Transmeta seeks a buyer

Sep 30, 2008

Transmeta, the turn-of-the-millennium startup that sought to “revolutionize mobile Internet computing” with an innovative “code morphing” CPU architecture aimed at replacing Intel processors in mobile devices — and former home to Linus Torvalds — is up for sale.

The company in 2000 unveiled two “Crusoe” processors (the TM5400 and the TM3120) targeting ultra-light mobile PCs running Microsoft Windows OSes. The key uniqueness of the company’s Crusoe processors was “code morphing” software, whereby a low-power VLIW (very long instruction word) processor core could emulate Intel x86 architecture mobile processors.

“It is this software that provides the compatibility by ‘morphing’ (i.e. translating x86 instructions) to the underlying hardware engine,” Transmeta said when it broke the silence on Crusoe. “Crusoe is a smart processor that ‘learns’ about an application while it runs and uses that experience to greatly extend battery life,” the company explained.

One code morphing function — “LongRun” power management — was enabled Crusoe processors to continuously adjust their operating speed and voltage to processing bandwidth requirements, with the result of “dramatically extending battery life,” according to the company.

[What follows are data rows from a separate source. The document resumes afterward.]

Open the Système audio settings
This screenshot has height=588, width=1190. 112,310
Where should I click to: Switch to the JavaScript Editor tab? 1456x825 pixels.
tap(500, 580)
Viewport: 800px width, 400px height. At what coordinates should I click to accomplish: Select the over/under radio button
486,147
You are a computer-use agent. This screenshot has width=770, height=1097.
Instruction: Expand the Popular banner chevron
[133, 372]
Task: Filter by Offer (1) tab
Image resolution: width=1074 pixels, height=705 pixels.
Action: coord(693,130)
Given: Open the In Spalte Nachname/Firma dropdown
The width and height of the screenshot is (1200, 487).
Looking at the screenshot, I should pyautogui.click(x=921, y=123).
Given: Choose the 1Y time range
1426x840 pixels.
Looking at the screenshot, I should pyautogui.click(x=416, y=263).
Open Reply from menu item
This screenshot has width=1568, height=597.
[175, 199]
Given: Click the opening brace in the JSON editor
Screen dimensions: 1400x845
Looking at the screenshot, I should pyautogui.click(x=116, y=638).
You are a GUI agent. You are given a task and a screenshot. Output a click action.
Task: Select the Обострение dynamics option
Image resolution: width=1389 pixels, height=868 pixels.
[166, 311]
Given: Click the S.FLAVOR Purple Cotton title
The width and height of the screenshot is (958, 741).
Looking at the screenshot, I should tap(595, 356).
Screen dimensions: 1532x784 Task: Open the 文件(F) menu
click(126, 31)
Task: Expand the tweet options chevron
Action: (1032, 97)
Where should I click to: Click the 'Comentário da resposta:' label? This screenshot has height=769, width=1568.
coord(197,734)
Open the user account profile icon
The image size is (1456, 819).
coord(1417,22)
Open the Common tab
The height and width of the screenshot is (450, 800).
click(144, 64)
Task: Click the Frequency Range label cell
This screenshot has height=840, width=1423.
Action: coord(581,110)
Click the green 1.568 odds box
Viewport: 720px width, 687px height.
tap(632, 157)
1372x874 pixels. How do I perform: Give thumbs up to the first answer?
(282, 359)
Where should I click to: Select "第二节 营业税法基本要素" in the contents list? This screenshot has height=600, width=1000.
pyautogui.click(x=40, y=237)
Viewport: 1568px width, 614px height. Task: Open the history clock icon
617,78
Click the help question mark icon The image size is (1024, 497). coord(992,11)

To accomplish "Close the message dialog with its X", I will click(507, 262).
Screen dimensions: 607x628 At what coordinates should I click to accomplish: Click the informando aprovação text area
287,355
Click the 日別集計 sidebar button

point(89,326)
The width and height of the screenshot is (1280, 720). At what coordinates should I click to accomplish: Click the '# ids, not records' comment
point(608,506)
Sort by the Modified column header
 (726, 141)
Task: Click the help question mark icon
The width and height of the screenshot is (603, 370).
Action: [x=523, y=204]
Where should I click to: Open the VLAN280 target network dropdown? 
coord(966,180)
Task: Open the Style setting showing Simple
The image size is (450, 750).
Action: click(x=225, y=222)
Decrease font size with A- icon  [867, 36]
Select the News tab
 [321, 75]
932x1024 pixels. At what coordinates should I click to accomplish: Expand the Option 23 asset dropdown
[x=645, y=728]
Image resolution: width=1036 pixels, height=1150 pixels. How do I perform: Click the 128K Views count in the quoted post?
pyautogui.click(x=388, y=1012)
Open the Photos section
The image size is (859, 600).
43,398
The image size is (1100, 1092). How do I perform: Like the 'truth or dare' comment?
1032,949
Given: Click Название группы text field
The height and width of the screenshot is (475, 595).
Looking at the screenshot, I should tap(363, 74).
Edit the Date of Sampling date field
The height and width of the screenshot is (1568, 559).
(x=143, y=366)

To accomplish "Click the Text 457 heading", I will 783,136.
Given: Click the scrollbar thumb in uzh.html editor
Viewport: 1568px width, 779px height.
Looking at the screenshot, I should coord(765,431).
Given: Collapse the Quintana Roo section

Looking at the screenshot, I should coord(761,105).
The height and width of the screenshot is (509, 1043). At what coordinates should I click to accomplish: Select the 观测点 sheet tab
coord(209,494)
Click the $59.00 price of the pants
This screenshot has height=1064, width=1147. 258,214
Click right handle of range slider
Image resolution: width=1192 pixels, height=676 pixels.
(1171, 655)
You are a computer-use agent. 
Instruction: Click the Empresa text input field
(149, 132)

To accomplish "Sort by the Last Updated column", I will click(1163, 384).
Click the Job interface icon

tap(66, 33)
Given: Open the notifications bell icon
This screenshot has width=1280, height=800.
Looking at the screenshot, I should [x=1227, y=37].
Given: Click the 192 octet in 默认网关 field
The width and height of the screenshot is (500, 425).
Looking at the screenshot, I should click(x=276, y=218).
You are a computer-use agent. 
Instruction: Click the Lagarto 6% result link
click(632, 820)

Transmeta soon closed an $88 million financing round, landed numerous mobile device design wins, and introduced a series of new Crusoe and Efficion processors incorporating its code morphing technology.

Not surprisingly, however, Intel countered with its own aggressive power management technologies. This, along with stiff mobile-x86 processor competition from Via and from AMD, contributed to Transmeta’s 2005 decisions to undergo a “strategic restructuring” and to start licensing its technologies to other chip makers. (Transmeta technology licensees have included NEC, Fujitsu, Sony, and Toshiba, and others.)

In October, 2006, Transmeta filed a patent infringement lawsuit against Intel, claiming the latter’s Pentium III, Pentium 4, Pentium M, Core, and Core 2 product lines infringed Transmeta patents and demand an injunction against the sale of those processors plus royalties and damages.

Transmeta and Intel settled their legal battle one year later. In return for Intel paying $150 million up front, plus annual license fees of $20 million for five years, Intel was granted “a perpetual non-exclusive license to all Transmeta patents and patent applications, including any patent rights later acquired by Transmeta, now existing or as may be filed during the next ten years. Transmeta will also transfer technology and grant to Intel a non-exclusive license to Transmeta’s LongRun and LongRun2 technologies and future improvements.”

In August of this year, video-chip powerhouse Nvidia paid Transmeta $25 million for a “non-exclusive license to Transmeta’s Long Run and LongRun2 technologies and other intellectual property” for incorporation into future Nvidia chips.

Last week Transmeta announced that, “after actively exploring a full range of strategic alternatives over the past few months and after strengthening its balance sheet,” it had begun seeking a buyer in order to further “enhance value for all its stockholders.”